When is the Nakba from 1948? In the past, as most Israelis implicitly think? or in the future, as implicitly thought by many Palestinians and Arabs? The answer is: both.
It is in the past because generations of Israelis were born there and did not know other countries. The idea of sending them back to where they came from or subjecting them to an Arab power, especially in these times of explosions of identity-based desires, is like a fantasy of science fiction. The Nakba is also in the past because there are also generations of Palestinians born in third countries, of which they are now an integral part, more than they are part of Palestine.
The creation of Israel dates from the same period as the independence of the Arab countries [the end of the French and British mandates in the Middle East]. And for all kinds of reasons, both events do not want to coexist. Seventy years later, the creation of Israel gave a far stronger result than that of Arab independence. This strength is not only in its military power, but also in its democracy, economy and education.
But the Nakba is also in the future (knowing that the word “future” is not necessarily positive). Indeed, as long as Israel does not recognize the Nakba and does not make it a subject of debate, as long as Israel refuses to pay its moral and political debt to the Palestinians - those Palestinians who have been uprooted and driven from their homes - and as long as it prevents the creation of a Palestinian state, the question will continue to weigh on the future.
Two irreconcilable visions
On the Arab side, the situation of Palestinian refugees, held in abeyance in these countries, goes in the same direction. The Arab regimes, like their societies, have confirmed them as Palestinians and have maintained the illusion of their return [to Palestine] for the simple reason that they did not want to admit them as citizens at home. The end of Israeli-Palestinian political peace processes would exacerbate the two irreconcilable visions.

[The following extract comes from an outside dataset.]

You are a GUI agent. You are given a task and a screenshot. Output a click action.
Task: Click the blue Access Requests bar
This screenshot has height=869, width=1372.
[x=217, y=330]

To pretend that the Nakba belongs to the past, not to the line, is a trickery and a sham. Those who defend this vision, assemble “Israeli independence” on a hidden corpse, the Palestinian corpse. This independence has been presented solely from the perspective of breaking with the suffering of the Jews, and as a starting point for a better future. And at the same time, it became taboo to say that it also sounded the beginning of the suffering of the Palestinians. And the myth of the God-promised land of the Jews has turned the Israeli version of the political debate into a sacred taboo. In this version, Palestinians appear as coming from nowhere, and are reduced to being only an obstacle to the divine will.
On the other hand, those who claim that the Nakba is in the future, line by line, oppose to the Israeli sacred myths their own myths. They claim that “Israel is the Commissioner of Imperialism”, or reduce the suffering of European Jews to something that oscillates between a Zionist lie invented from scratch (as the Arab anti-Semites say) and a goodwill instrumentalized by the Zionists (as the Arabs say, who give up anti-Semitism).
The Nakba will come out of history
The creation of Israel has been called all names. It has become a separate event, and like everything else, it requires a particular solution, to the point that any solution becomes impossible. The Arab military-nationalist regimes have not been left out to generalize this conception of an impossible solution. They adopted it because [in the fight against Israel] it gave them an ersatz of the legitimacy they lacked. Thus was born this famous “Palestinian cause”, which resembles especially the tribal vendetta of which one never leaves, neither by the policy, nor by the war.
By limiting itself to saying “The Nakba is only of the past”, Israel has turned its initial sins into ferocity, driving out all the sensibility of its soul. For their part, the Palestinians, who do not quibble and say“This Nakba is our future,” have seen their society Islamize while waiting for the time of revenge. After seventy years of struggle between the “nothing but the past” on one side and the “nothing but the future” on the other, there is reason to fear that the Nakba will come out of history. Only the sacred can welcome him. And the sacred, in this world, has become a mixture of hatred, mud and blood.